Replies from: Basil Marte↑ comment by Basil Marte · 2020-09-01T09:13:22.800Z · LW(p) · GW(p)
Again, this is exactly the reason I put the references there. They are not a signalling device saying "look at me, I read all these things" but a tool so that I don't have to recreate their respective authors' arguments as to their respective models' degree of explanatory adequacy and why that makes sense in terms of what most of their readers already accept. This saves time for those readers of this post who have at some earlier point read some (or perhaps all) of these articles, as well as for me.
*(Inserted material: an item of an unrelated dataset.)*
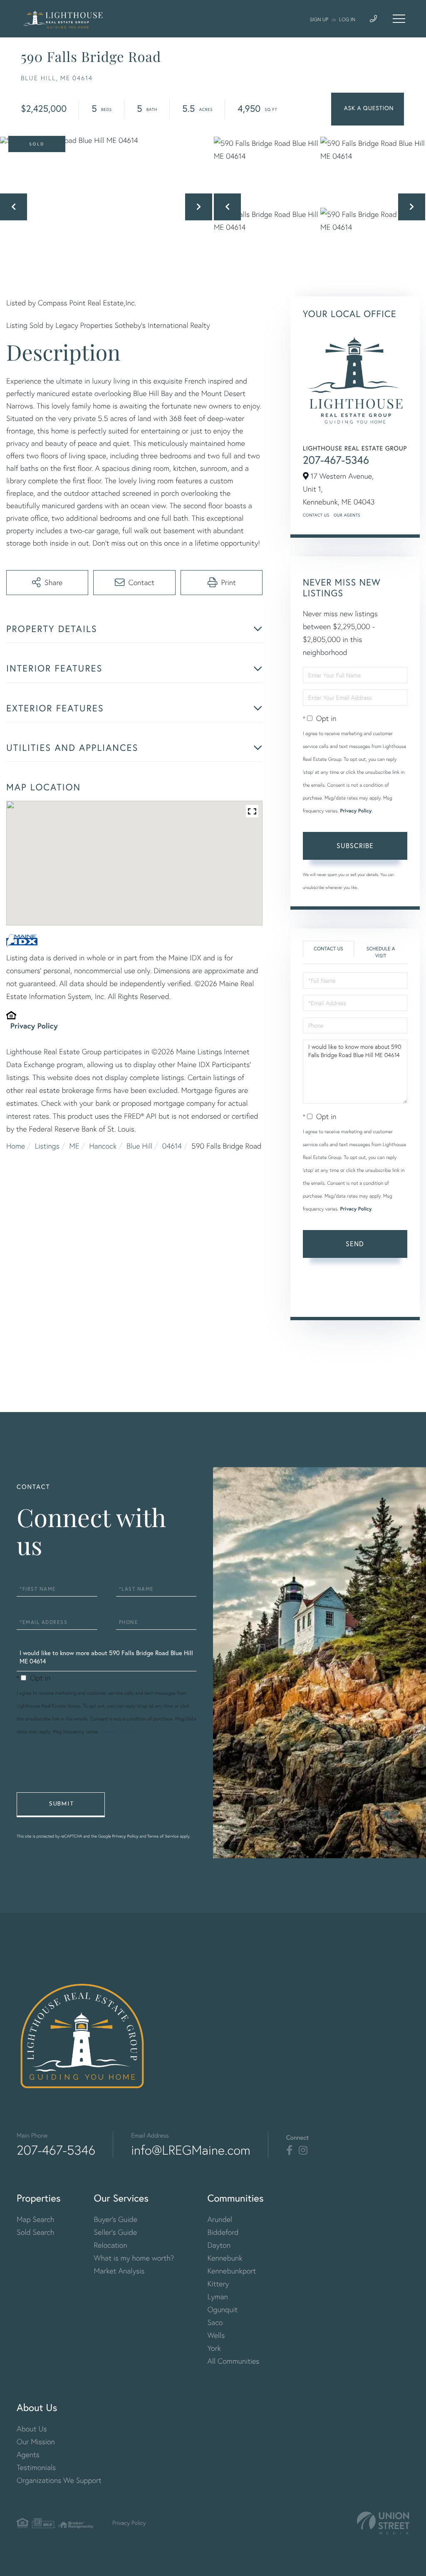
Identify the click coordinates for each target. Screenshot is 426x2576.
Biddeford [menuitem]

The models are explicit.
The terms are, on the other hand, necessarily vague [? · GW]. This is a general principle of all models (to be computationally tractable for the human brain, models need to simplify and admit some level of uncertainty and errors [LW · GW]) as well as a particular feature of political coalitions where individual people and even groups of people sometimes support/vote for some party "for idiosyncratic reasons", which expression pretty much means "for reasons that I don't bother to model because I expect that doing so wouldn't be worth the effort". I can't give you the Moon, the exact list of how every person is going to vote in the 2024, 2028, etc. elections, but I can point my finger toward the Moon and say "you know, socialists".
Replies from: ChristianKl↑ comment by ChristianKl · 2020-09-01T11:00:29.647Z · LW(p) · GW(p)
I don't think expecting readers to read a bunch of long post before engaging with political posts on LessWrong is a reasonable demand. Furthermore you didn't use the terms as defind in the posts you referenced.
I think it's reasonable to say "I assume X to be true because argument from Y source" but that's not how your post goes.